In Chapter Five, Reppert explains his theory of "Explanatory Dualism" by which he means that whlie some events can be explained in purely mechanistic terms, the elements of rational inference cannot. Human beings possess rational powers that are impossible for beings whose actions are governed only by physical laws .
In response to those that raise the issue of Cartesian mind-body dualism (which he quotes William Hasker as saying "may well hold the all-time record for overrated objections to philosophical positions")points out that Hume showed that we really don't know of any necessary connection in the causal relationships between physical objects. He argues that the soul may or may not have a spatial location (and thus may be a peculiar form of matter than exists outside of the normal causal chain.
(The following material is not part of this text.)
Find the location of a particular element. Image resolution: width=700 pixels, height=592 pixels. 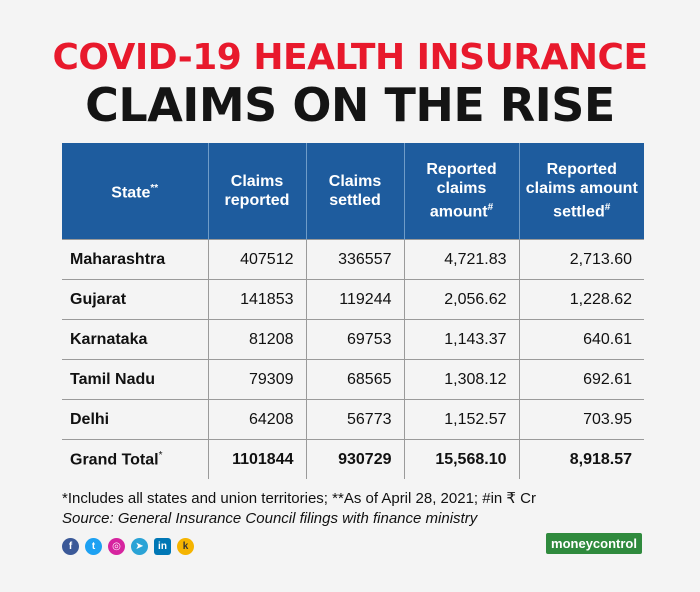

He also argues that dualism does not and should not require that the mind exist in radical independence from the physical brain. Thus, Charles Taliaferro writes about "integrative dualism", according to which a person is not identical to their body but the life of the mind is nonethless heavily dependent on the brain. But it is not determined by, or synomomous with, the brain.
All in all, this is a concise and effective argument against materialism and a defense of theism and rationality properly understood.